**Task brief:** Set down only these lines, exactly: the line containing "Click the red 中 language icon" and all lines through the end of the data below. Omit pictures.

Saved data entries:
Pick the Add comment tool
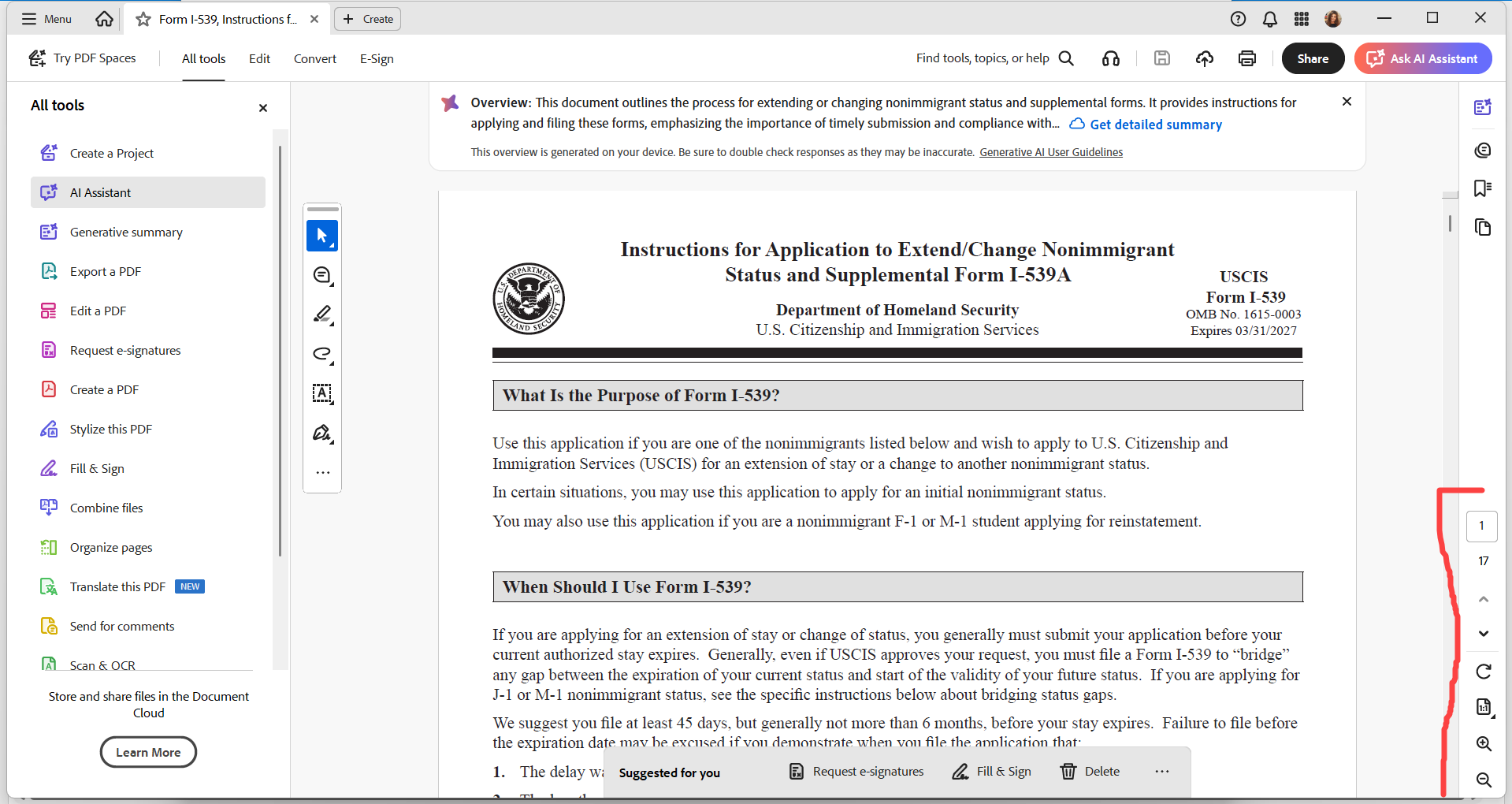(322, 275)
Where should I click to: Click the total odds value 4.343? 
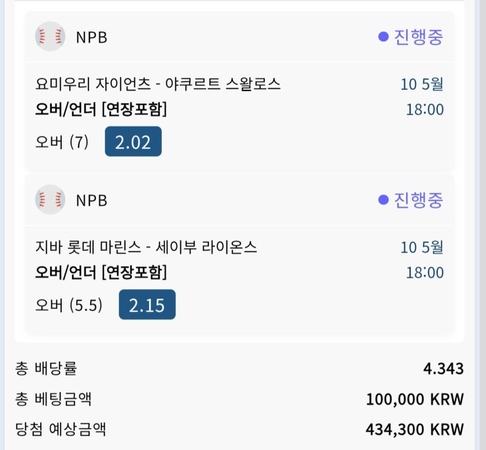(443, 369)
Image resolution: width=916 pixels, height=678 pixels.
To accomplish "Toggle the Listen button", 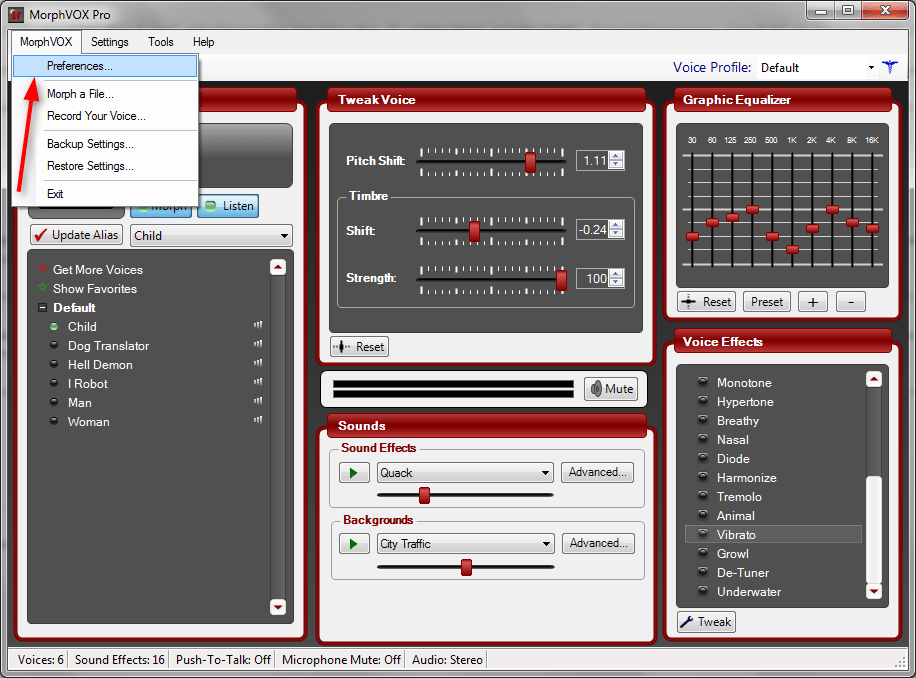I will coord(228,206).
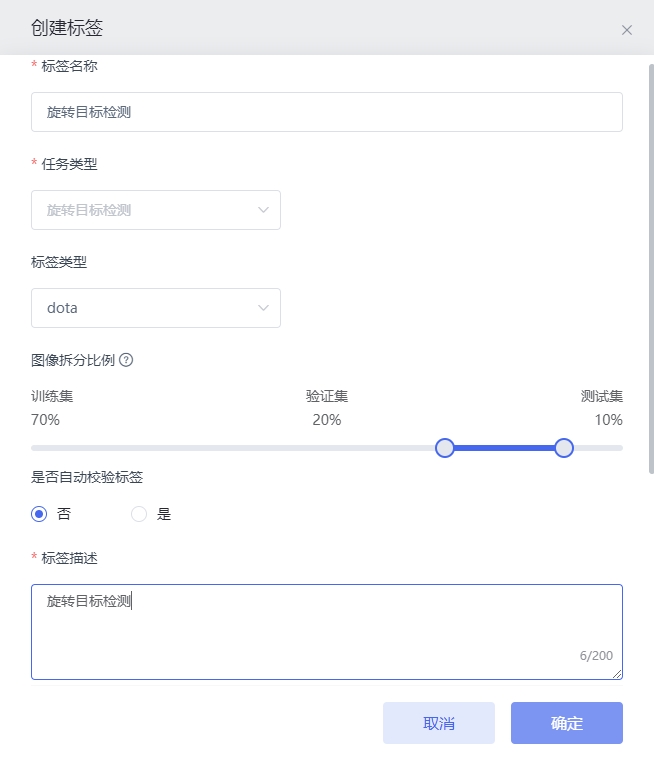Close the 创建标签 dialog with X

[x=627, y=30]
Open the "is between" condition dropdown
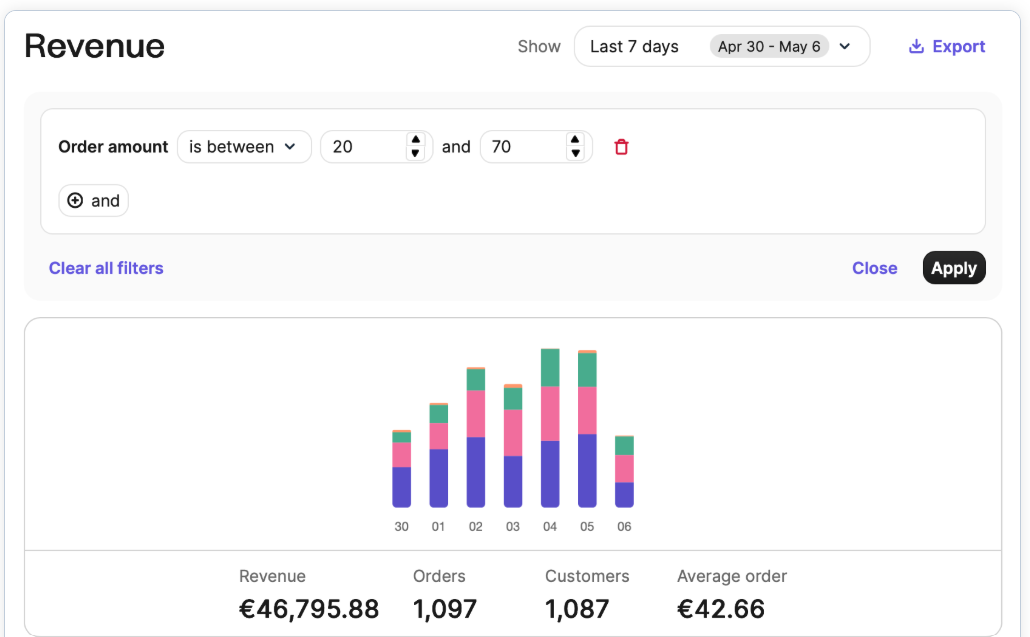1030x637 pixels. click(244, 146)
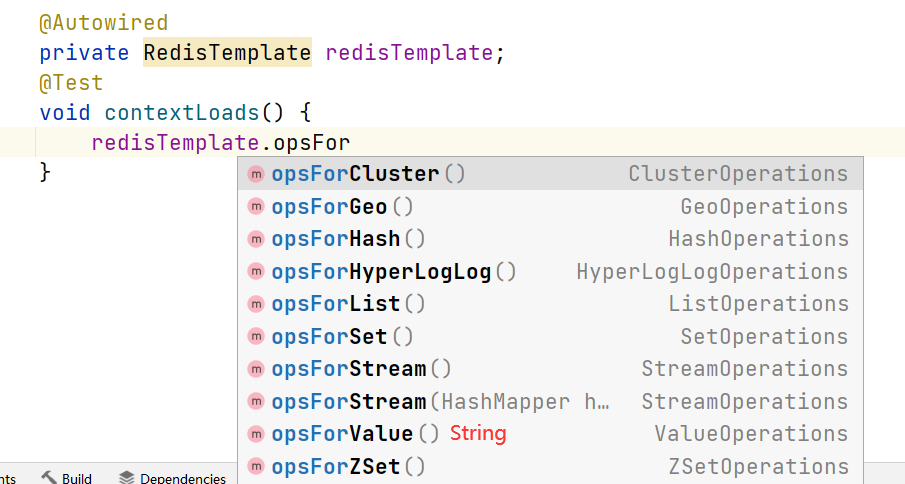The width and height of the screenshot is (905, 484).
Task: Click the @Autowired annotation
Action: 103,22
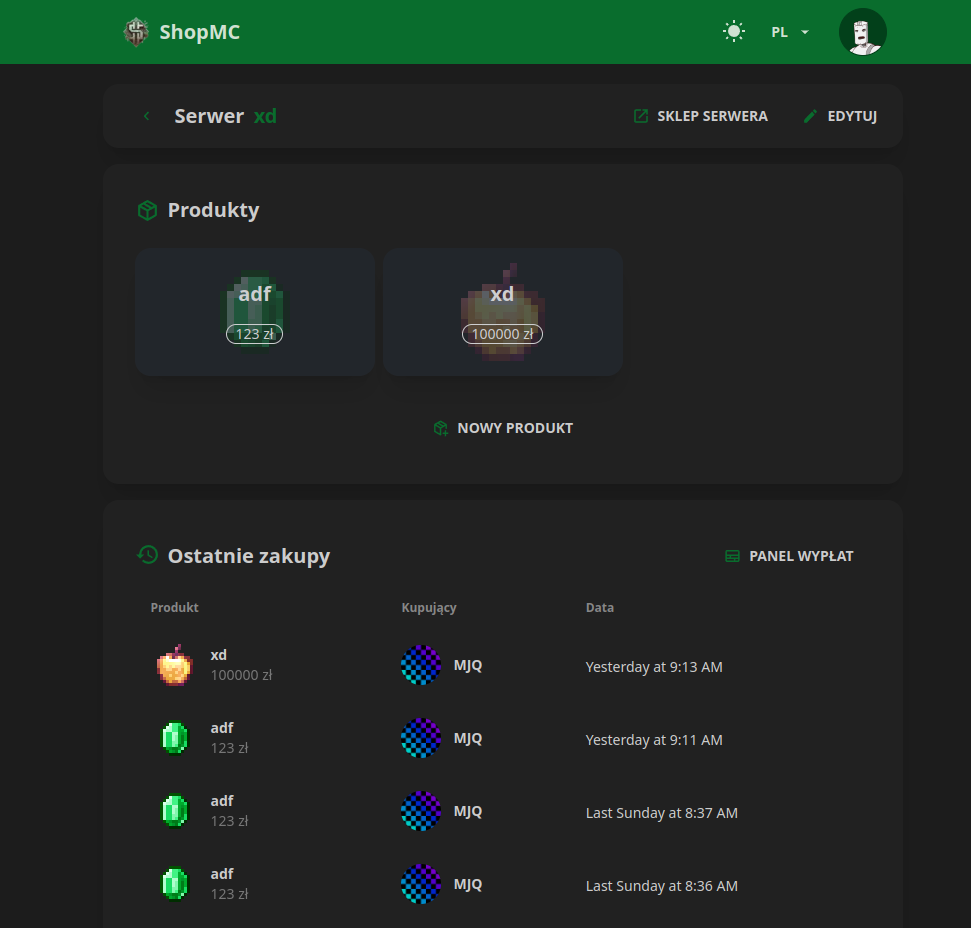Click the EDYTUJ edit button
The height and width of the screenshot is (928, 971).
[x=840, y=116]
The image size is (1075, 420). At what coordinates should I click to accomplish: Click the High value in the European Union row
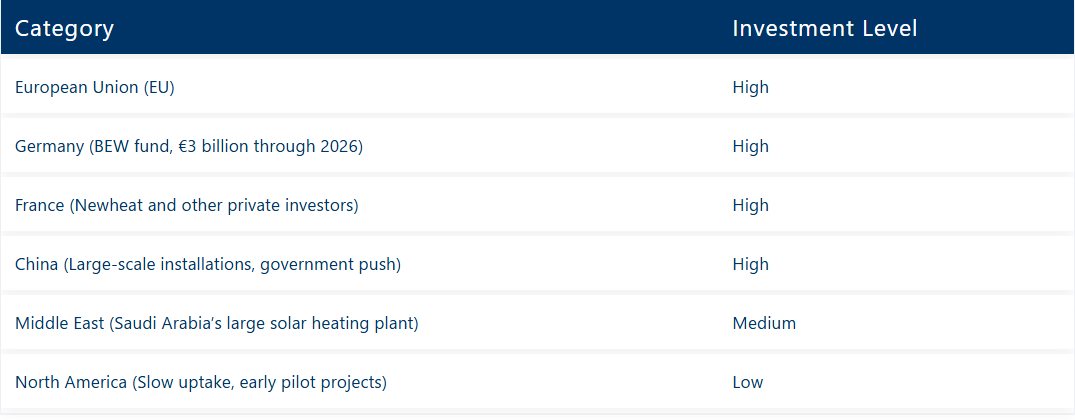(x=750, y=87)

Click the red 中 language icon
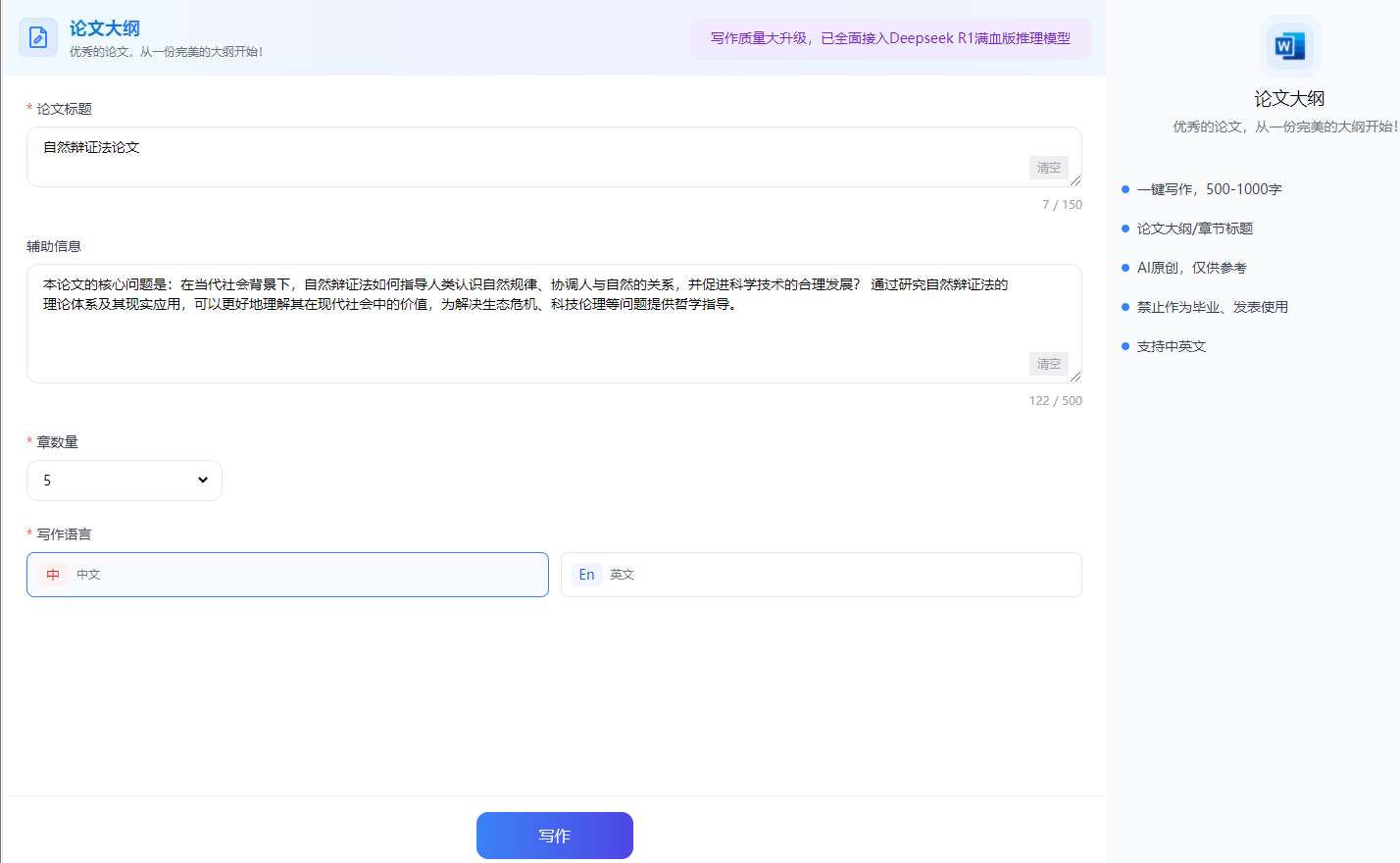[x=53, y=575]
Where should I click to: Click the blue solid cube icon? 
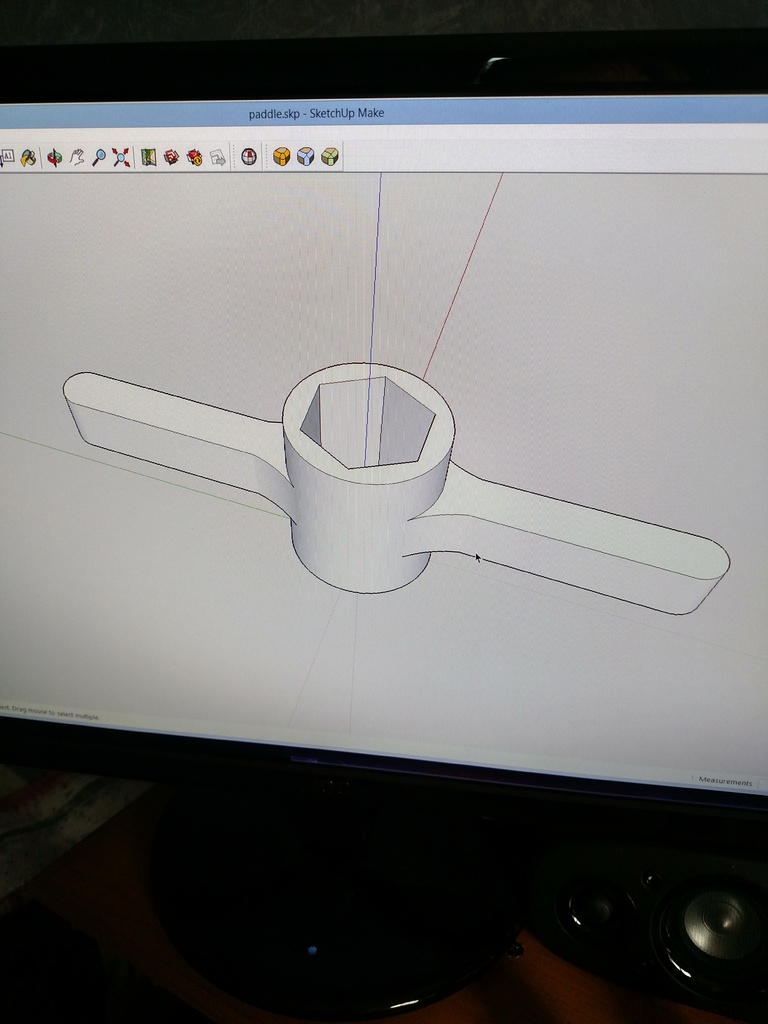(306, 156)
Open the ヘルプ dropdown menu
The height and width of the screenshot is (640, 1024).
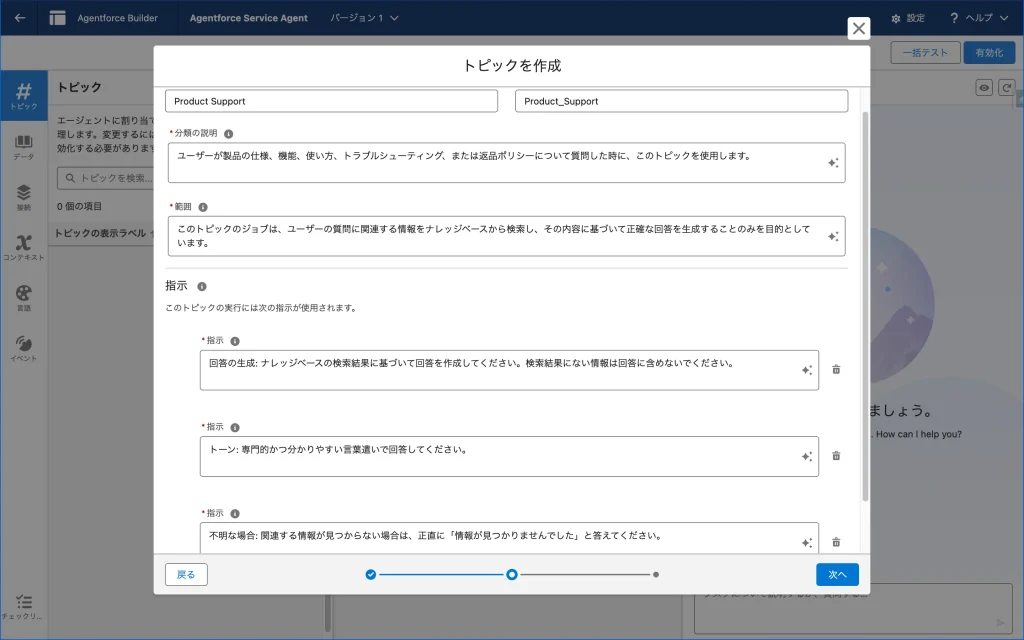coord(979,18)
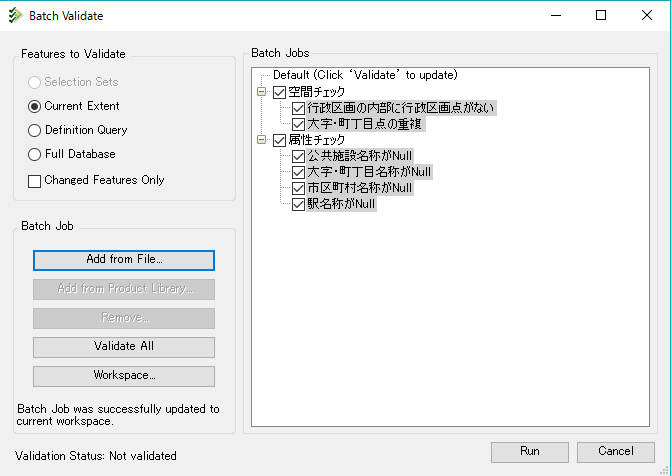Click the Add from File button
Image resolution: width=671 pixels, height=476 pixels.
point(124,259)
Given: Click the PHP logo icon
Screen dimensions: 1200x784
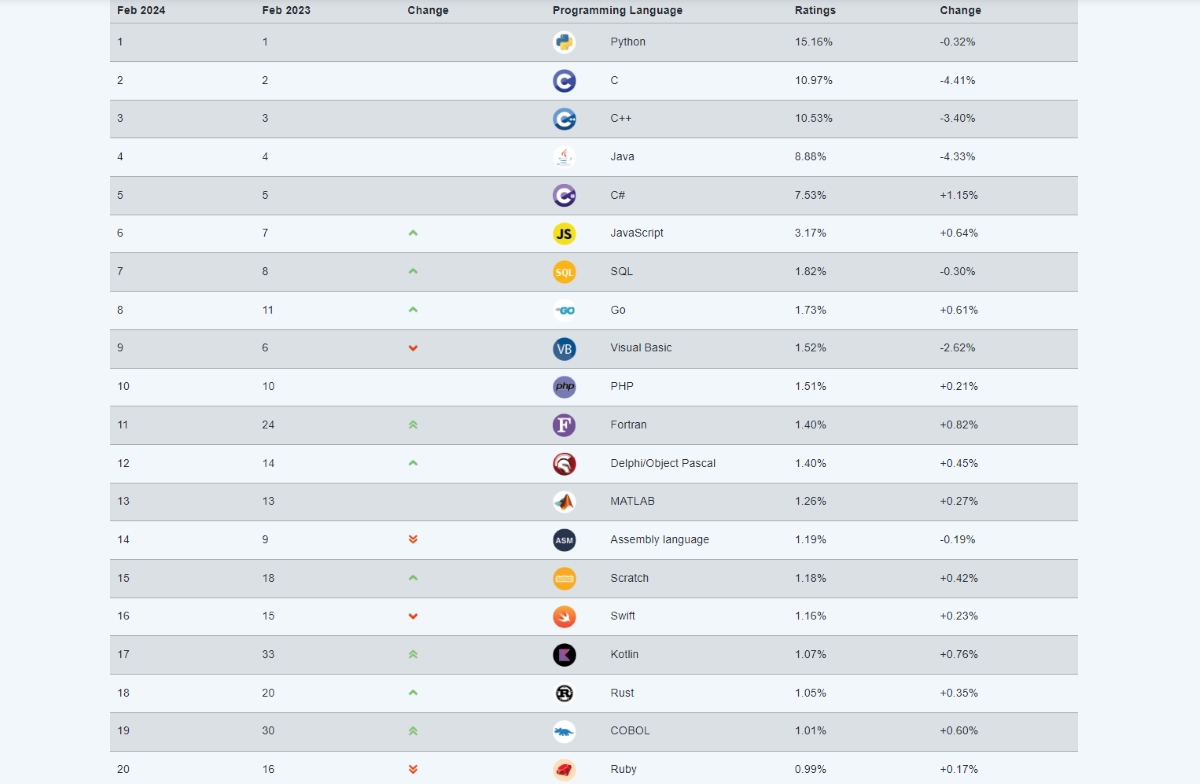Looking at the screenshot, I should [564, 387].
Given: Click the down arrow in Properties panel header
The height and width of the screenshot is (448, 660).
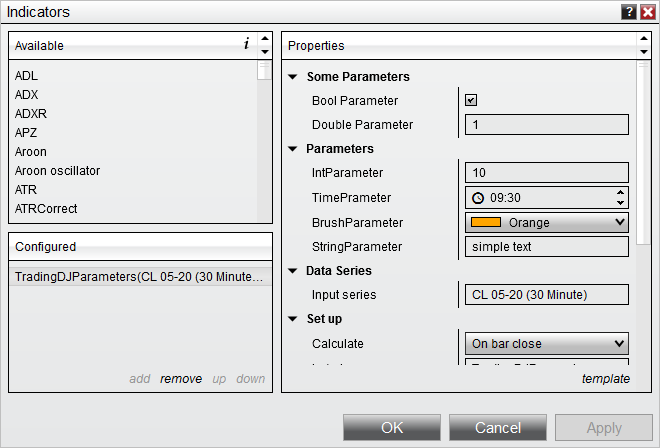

**Answer to this exercise:**
Click the red 中 language icon
[x=53, y=575]
Where should I click to: Click the blue solid cube icon? 
(306, 156)
Open the ヘルプ dropdown menu
The height and width of the screenshot is (640, 1024).
coord(979,18)
Click the Add from File button
Image resolution: width=671 pixels, height=476 pixels.
point(124,259)
Given: Click the PHP logo icon
Screen dimensions: 1200x784
Looking at the screenshot, I should [564, 387].
Given: Click the down arrow in Properties panel header
The height and width of the screenshot is (448, 660).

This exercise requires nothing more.